** BEGIN Extract to read **
Conor Oberst is a lot like Stephenie Meyer. Both created insular worlds that were (and remain):
- Focused on bringing to light the predation of forces that were forces in the first place primarily to control the people who would invariably (and loudly) demand changes to those forces because the forces seemed to be unimpeachable and thus, around forever—which would then, of course.
- Result in more texts from the writers who constructed the worlds that were pointed at the activity that now needed to be fixed, which…
- Divided the literary and musical worlds of audiences that felt a part of something meaningful during a time in their lives that meaning was important.
In Twilight, it was (and is) the conditioning of a generation of girls who came to understand the conditions as being a balance of flimsy female gender performance that would, hopefully, one day, be recognized as okay if only that performance manifested itself, at least once, in bossing around a vampire (in other words, if a stereotype acted like the right stereotype, that stereotype would be recognized by another stereotype as workable, but only if the first stereotype was able to get appropriately masculine, if only for a second).
For Conor Oberst, it’s always been capitalism; capitalism in different forms (immigration reform, the neoliberalizing of “intellectual” discourse, desire, etc.), but always capitalism. In his various incarnations (Bright Eyes, Desaparecidos, Monsters of Folk, Mystic Valley Band, solo), Conor Oberst has always written a kind of call-to-arms to fix America’s (and Americans’) fetishizing of economic upward mobility, and Oberst has always (at least by the sect of his audience that looks to him for the answers) made it a point to make it clear that his art is capable of doing that.
But what has happened to both Meyer and Oberst is that their art, rather than galvanizing audiences to make their desired textual activism somewhat universal, has divided readers and listeners. People hate them (people love them, of course, but it is public enmity and especially public mocking that halts activism, and quickly). The hatred both writers provoke is due to popularity and especially the way that both Meyer and Oberst have so fundamentally changed the experience of consuming their art. In many ways, Oberst is one of the primary reasons that indie music (this is arguable, but not that arguable) became another way of saying music that smart people must buy to be seen as smart by other people who think they’re smarter than you—in other words, Oberst fundamentally changed the way people found music that many people think should have forever stayed underground—in other other words, Bright Eyes bore Pitchfork (and people hate Pitchfork).
** END Extract to read **
** BEGIN Information given **
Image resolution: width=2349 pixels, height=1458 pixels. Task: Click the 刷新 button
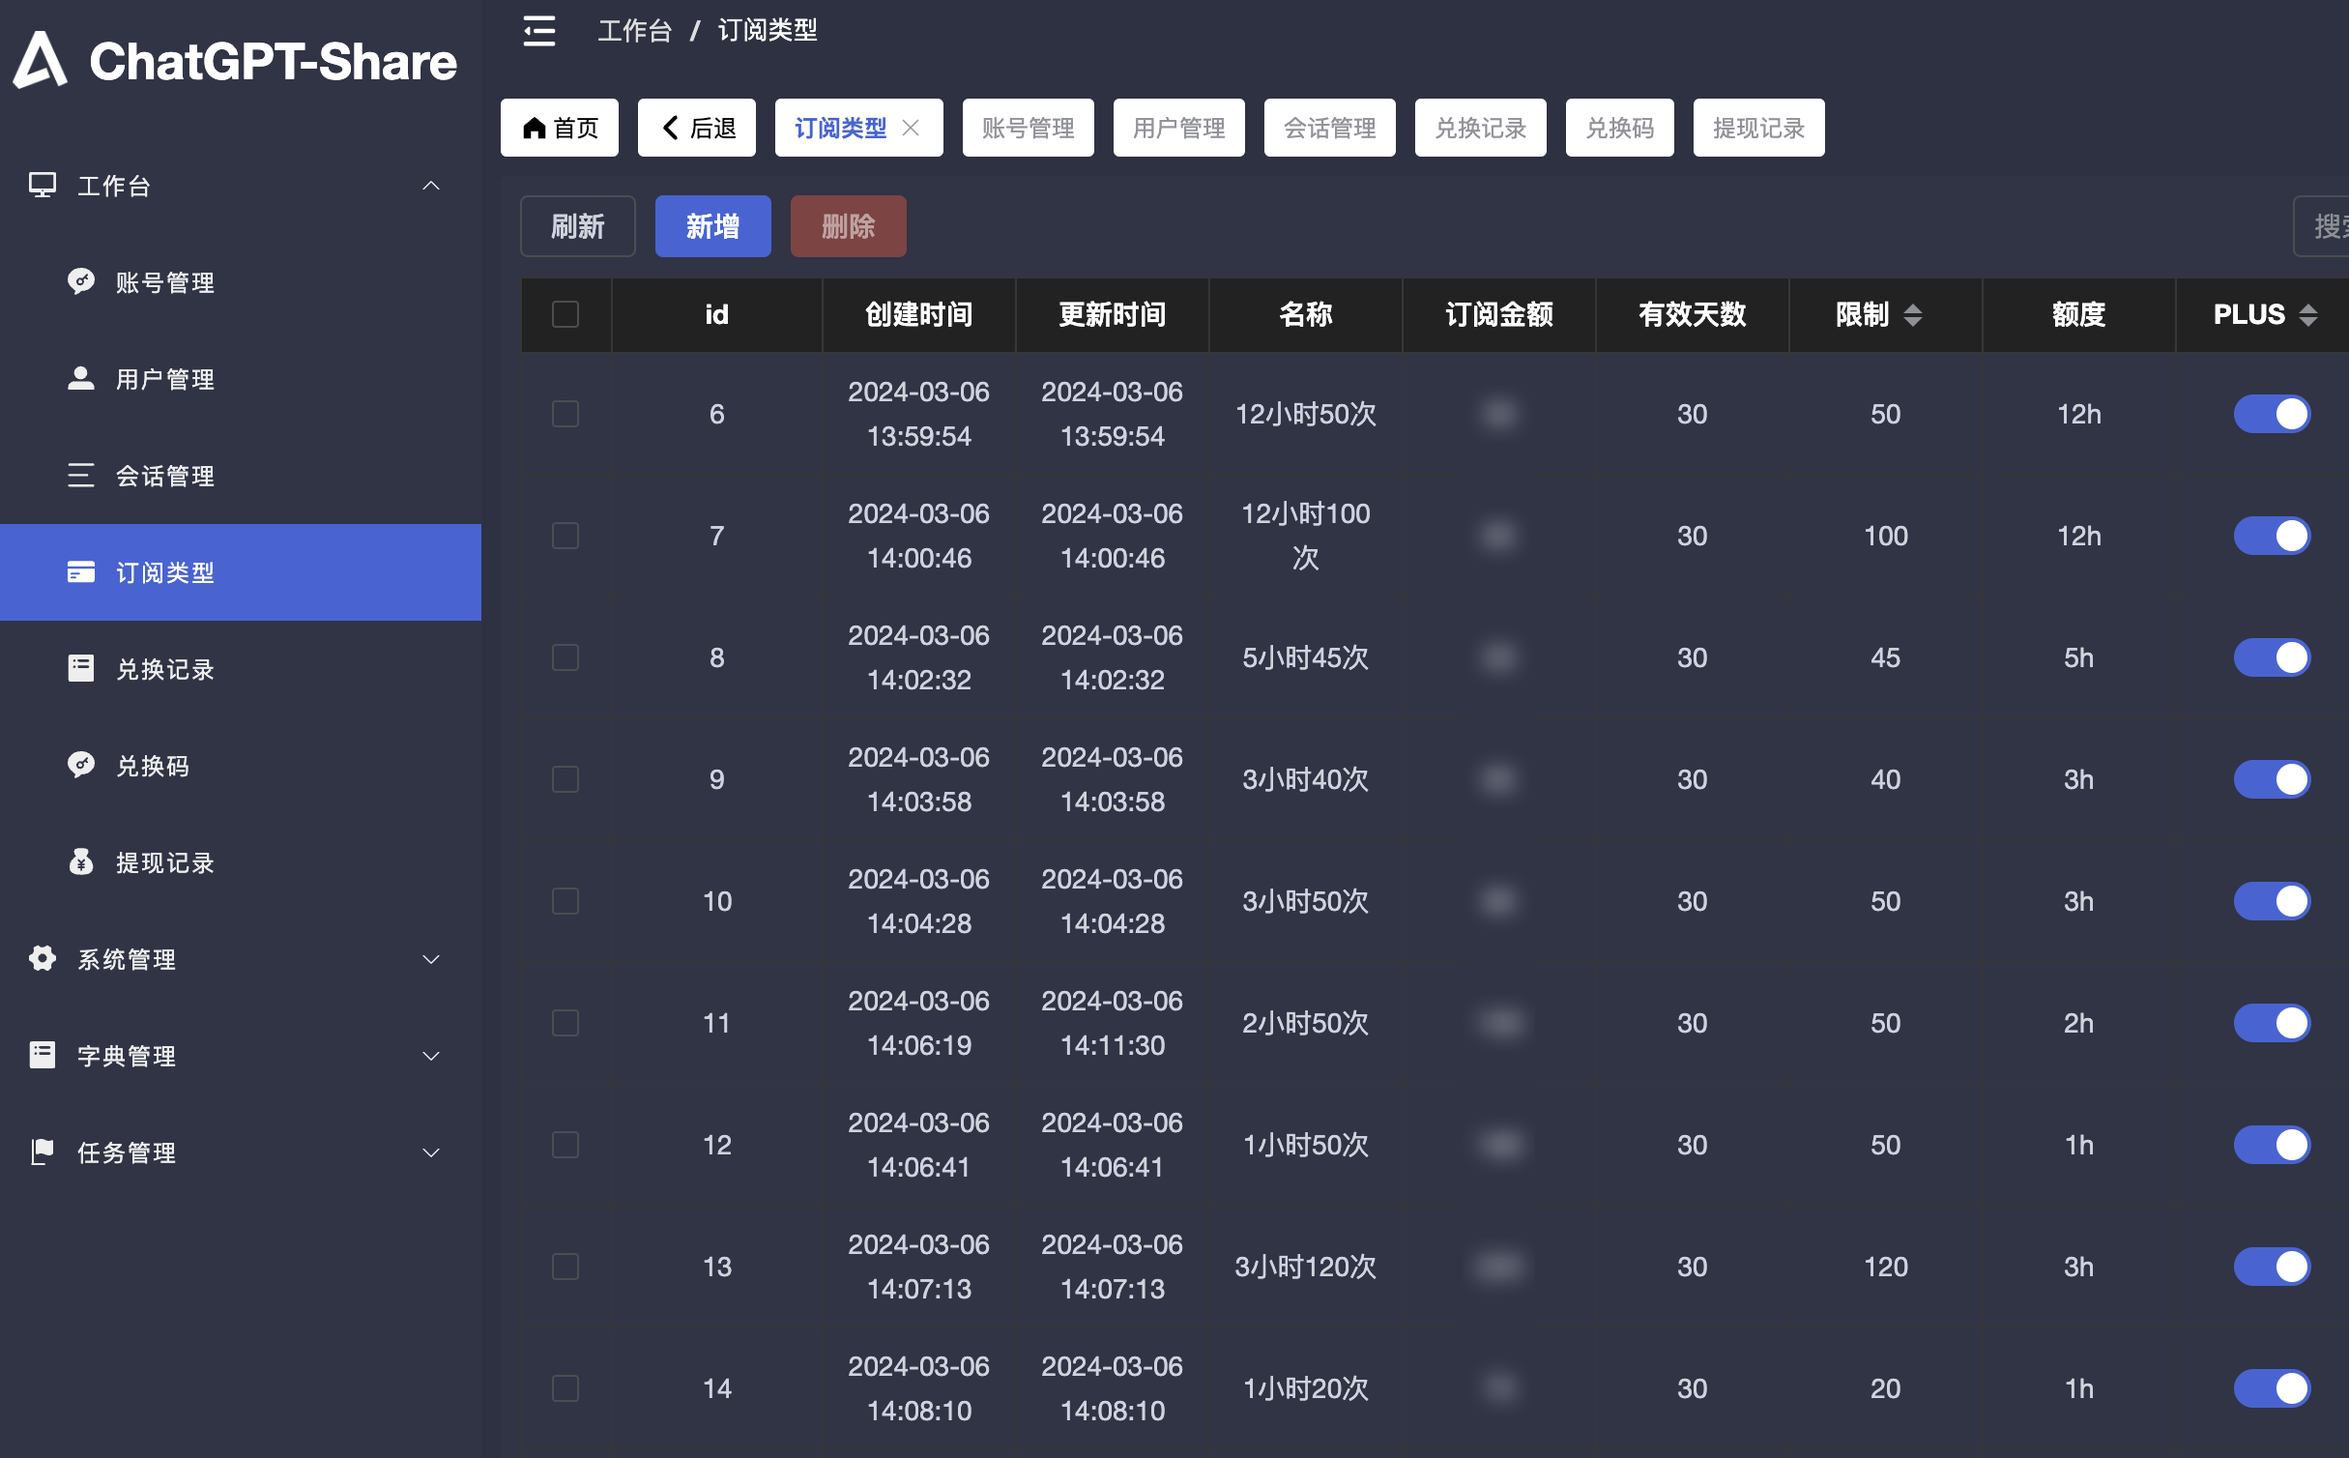point(577,226)
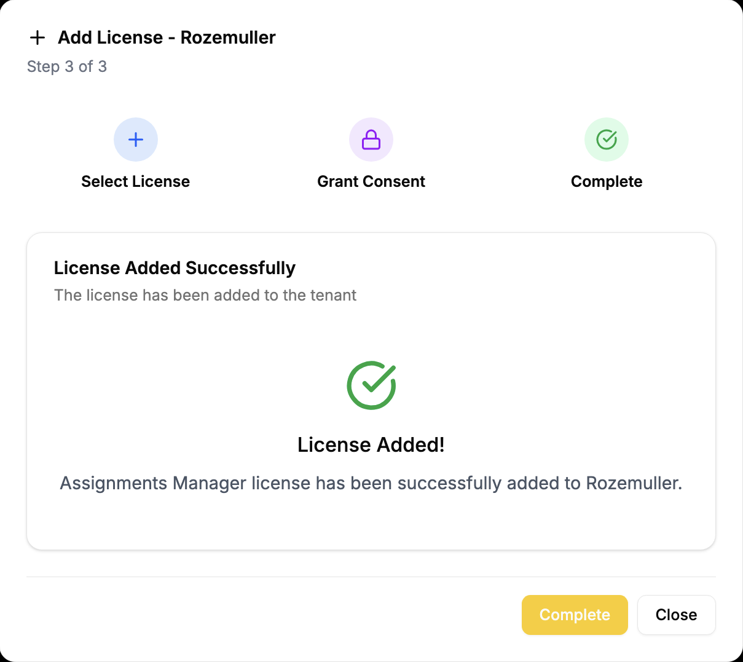The image size is (743, 662).
Task: Click the subtitle about license added to tenant
Action: tap(205, 295)
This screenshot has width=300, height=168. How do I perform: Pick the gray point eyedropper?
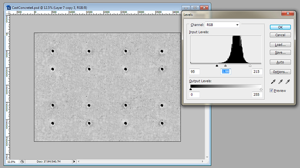pos(280,82)
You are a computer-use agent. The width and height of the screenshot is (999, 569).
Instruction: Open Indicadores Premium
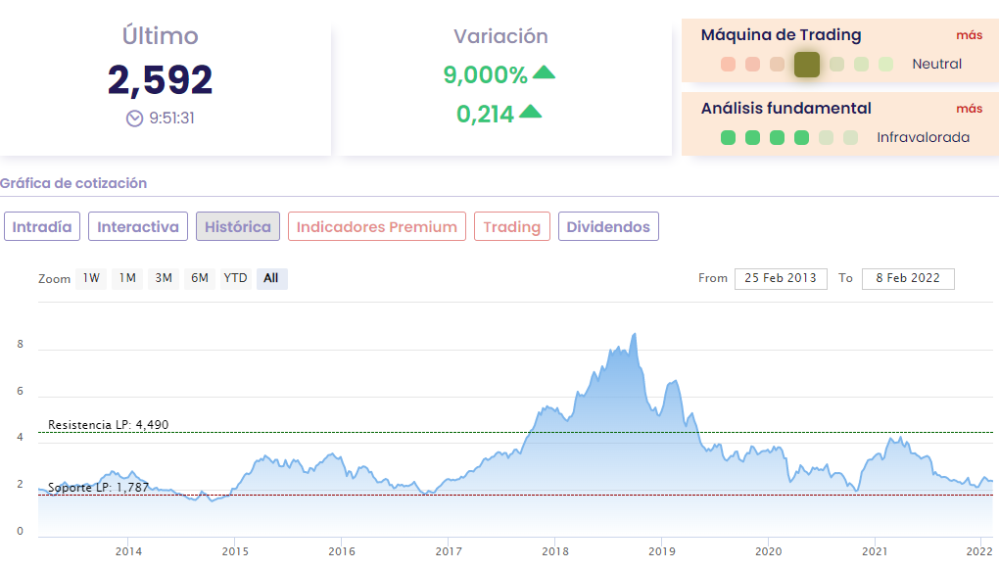[x=377, y=227]
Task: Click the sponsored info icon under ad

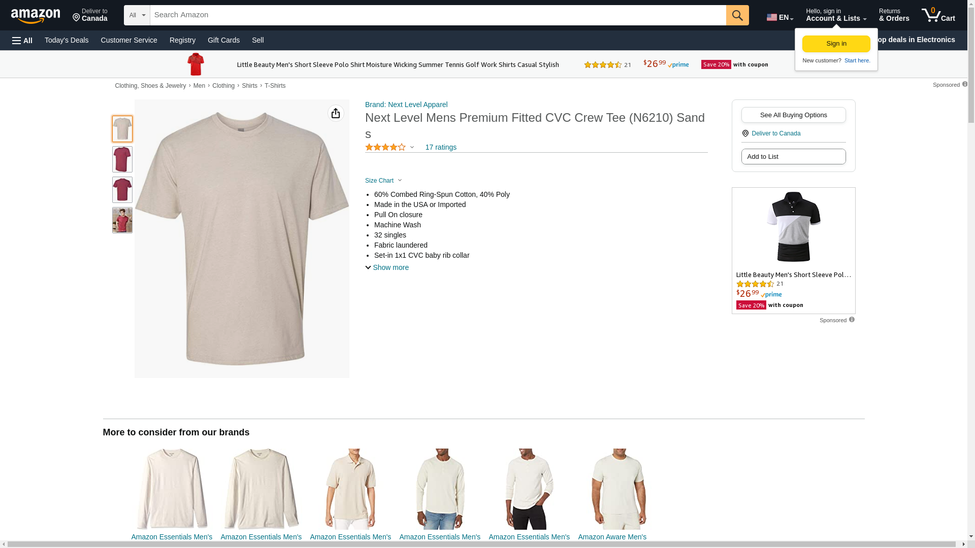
** END Information given **
### Written exercise
In the essay comparing Conor Oberst and Stephenie Meyer, what does the author say Oberst's subject has always been?

### Final result
Capitalism, in different forms.